### WHAT IS REQUIRED
Would you please copy the entries exactly, leaving every picture aside?

------ SUPPLIED MATERIAL

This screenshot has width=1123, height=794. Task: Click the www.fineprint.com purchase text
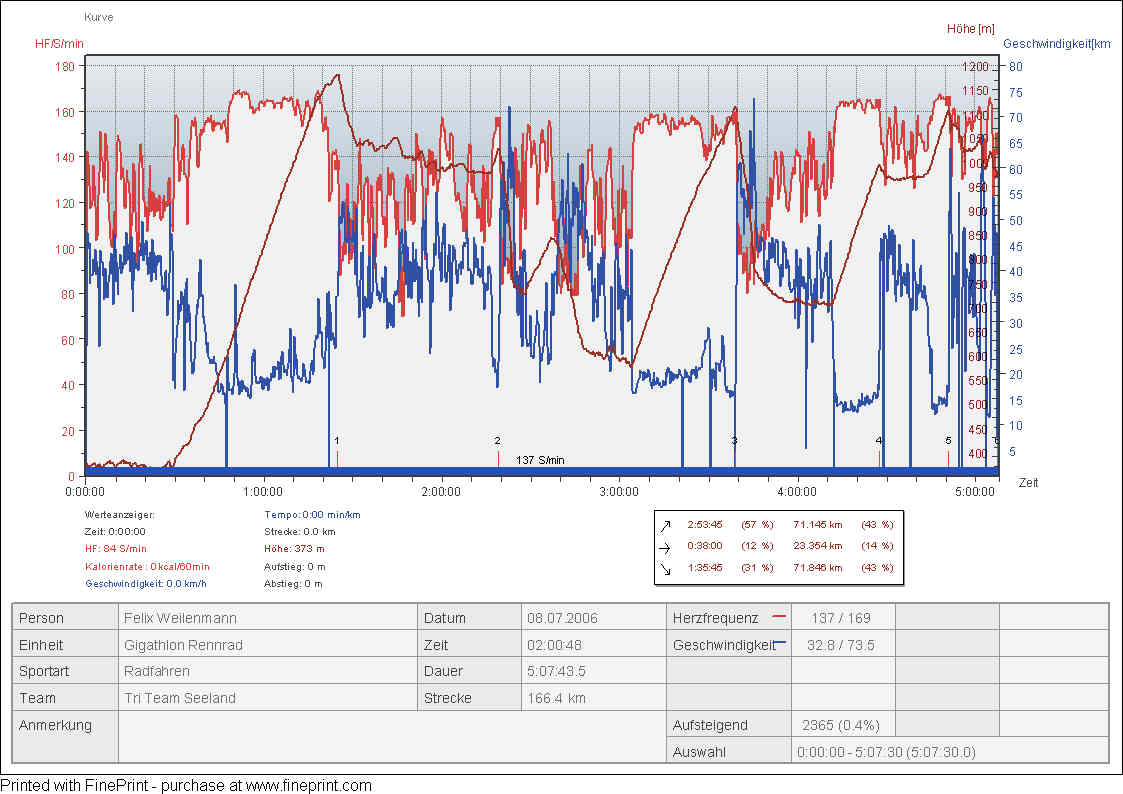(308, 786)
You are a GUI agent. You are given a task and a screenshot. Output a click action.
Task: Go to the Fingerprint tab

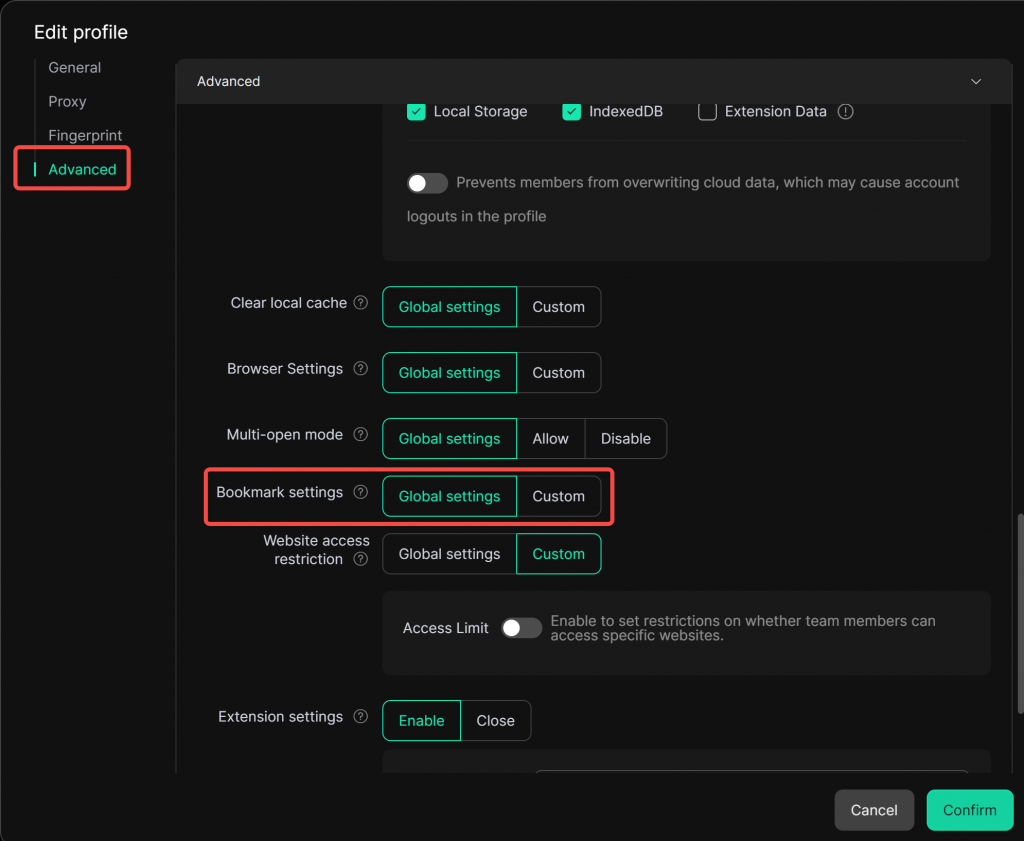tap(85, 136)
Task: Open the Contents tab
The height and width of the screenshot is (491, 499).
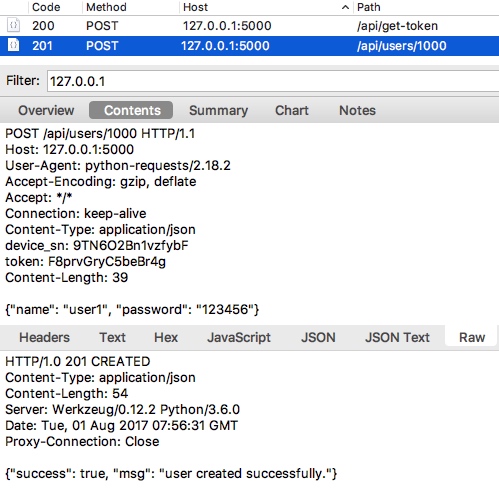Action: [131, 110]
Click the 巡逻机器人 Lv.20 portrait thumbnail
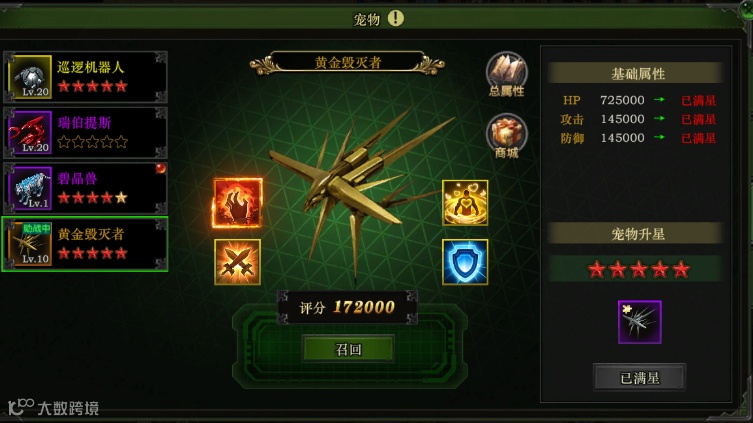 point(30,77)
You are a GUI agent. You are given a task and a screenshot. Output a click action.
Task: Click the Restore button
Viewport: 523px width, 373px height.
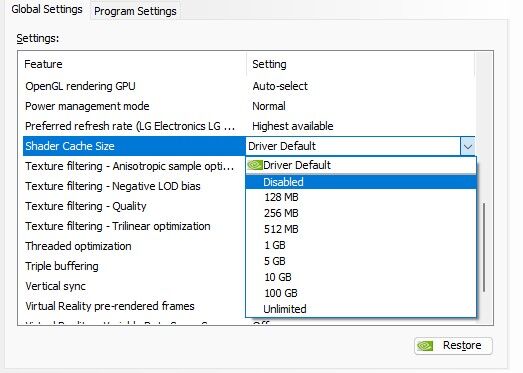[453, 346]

------------

### OUTPUT OF THE TASK
This screenshot has width=1123, height=794. Task: Click the www.fineprint.com purchase text
(308, 786)
You are a GUI agent. You are given a task and a screenshot. Output a click action.
Task: Go to the Fingerprint tab

tap(85, 136)
Task: Open the Contents tab
The height and width of the screenshot is (491, 499).
Action: [131, 110]
Click the 巡逻机器人 Lv.20 portrait thumbnail
 point(30,77)
You are a GUI agent. You are given a task and a screenshot. Output a click action.
Task: Click the Restore button
Viewport: 523px width, 373px height.
[453, 346]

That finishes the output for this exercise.